Tras acabar el taco y echar un largo trago de vino sacó un pequeño libro de su morral. -Toma, es para ti, me lo ha enviado mi amigo Luba desde Guinea Ecuatorial, es un libro de fábulas y cuentos tradicionales de los Bayele que ha recopilado su nieto-. Levanté la tapa del librito y leí con dificultad la extraña dedicatoria: “para el gran cazador de elefantes que no quisiste ser”. Entonces el viejo mirando al horizonte comenzó a contarme:

Me enteré en el Ministerio que había una plaza libre en la Delegación de Guinea y la solicité sin decir nada nadie. Nada me ataba a Madrid y viajar a Africa era un sueño que tenía desde mi infancia. En cuanto llegué y me puse al día de las rutinas que tiene un funcionario de Hacienda en las colonias me di cuenta de que tenía mucho tiempo libre, la escasa vida social en la comunidad española no me atraía, así que buscaba cualquier pretexto para hacer viajes por el país y conocer de verdad el Africa que había imaginado y leído de niño en los libros de Salgari. No me cansaba de pasear por las sendas de la selva admirando el porte de los colosales moabis, ceibas caobos, cedros, ébanos, tekas, ukolas y okumes de más de sesenta metros que todavía no habían sido arrasados por las madereras, me gustaba perderme por los bosquecillos de eveas del caucho o de nuestras plantaciones de cacao. En los ríos había hipopótamos, en los bosques gorilas, chimpancés, monos de mil clases, elefantes de selva y en los llanos leopardos, gacelas, hienas, búfalos… Para un joven con poco más de treinta años que amaba la naturaleza aquel lugar era un sueño.

Un día, en una de mis excursiones por el país conocí a un alemán que se había refugiado en Guinea para vivir sus últimos años “en paz rodeado de todo lo que había amado de verdad”, esas fueron sus exactas palabras cuando le pregunté si no le incomodaba el calor sofocante o las lluvias torrenciales. Enseguida congeniamos y llegué a apreciar mucho sus amenas conversaciones sobre aquella Africa ya casi extinta en la que él había sido protagonista, su excelente bodega y su impresionante biblioteca de caza. De vez en cuando el anciano seguía saliendo a cazar a pesar de los achaques con un pistero pigmeo llamado Manu, pero yo nunca le acompañé en esas excursiones que suponía peligrosas e impredecibles. Era y soy un modesto cazador extremeño de perdices en mano y aquellas selvas me venían grandes.

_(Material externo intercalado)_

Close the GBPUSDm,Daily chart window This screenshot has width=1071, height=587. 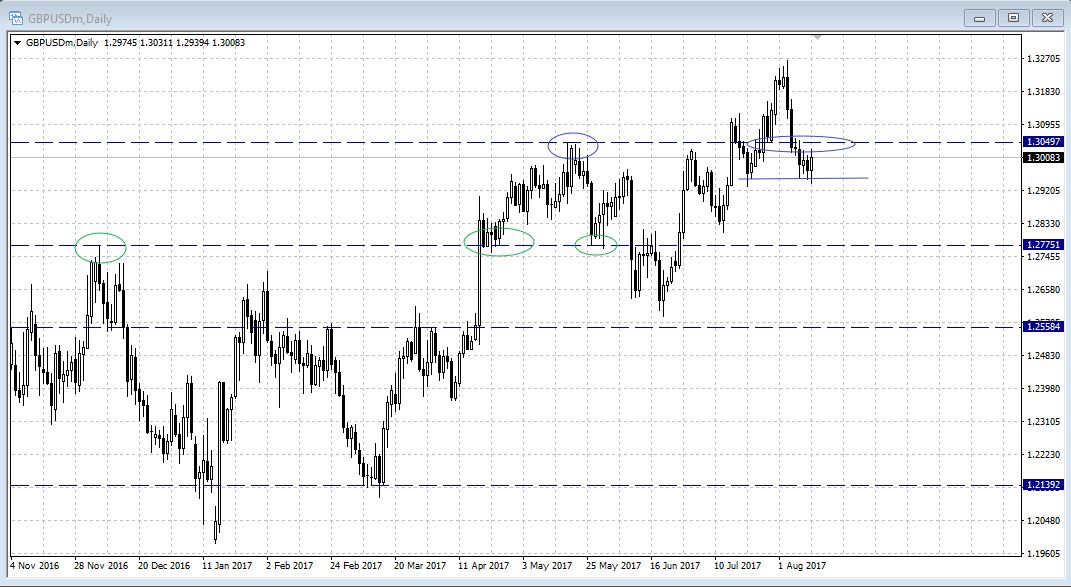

Desde que nos conocimos rara era la semana que no me pasaba por la plantación del Alfred von Beumelburg a tomar una copa, cenar y conversar hasta bien entrada la noche. El anciano a pesar de la edad, de su obesidad y de la gota que le martirizaba de vez en cuando, era un sabio cazador y un delicioso narrador que me contó junto al fuego toda su vida y todos los secretos que conocía del noble arte de la caza. El amanecer nos sorprendía siempre junto a las cenizas apagadas de la chimenea de la biblioteca, la frasca de brandy vacía y mis ojos muy abiertos, escuchando con delectación los miles de lances y aventuras que aquel hombre había vivido, recordaba y contaba como si estuvieran sucediendo allí mismo.

El viejo barón Beumelburg decidió irse de Berlin en el año treinta u siete, “los fantoches disfrazados que están cerrando todos los garitos de Berlín, quemando libros, persiguiendo a algunos de mis mejores amigos”… le parecen unos locos peligrosos. El no entendió nunca a esos nobles alemanes que se han apuntado al partido Nacional Socialista y entregan generosas cantidades de dinero a Hitler, solo entiende de amigos, de libros y de animales. A su mejor amigo y compañero de sus primeros viajes a Africa con el que compartió peligros y fiebres “lo asesinaron los fantoches por ser judio”... Así que empaquetó sus libros y sus armas de caza e invirtió todo su dinero en una plantación de cacao. Ha heredado la pasión de sus antepasados por la caza, los espacios abiertos, la naturaleza por oposición a las ciudades en la que él ya no sabe a que atenerse. De joven ha cazado palomas en Inglaterra, urogallos en Inverness y Angus, Faisanes en Hungría, al norte de Budapest entre bosques frondosos cubiertos de nieve, ha recechado Ibex en Austria, abatido gansos en Islandia, enormes jabalíes en Rumania y se ha perdido muchas veces en los impenetrables bosques de los alpes Transilvanos, Pitetsi, Timisoara, Suceava son nombres gravados en las placas de sus mejores trofeos. Pero una vez viajó a África y su vida de cazador cambió.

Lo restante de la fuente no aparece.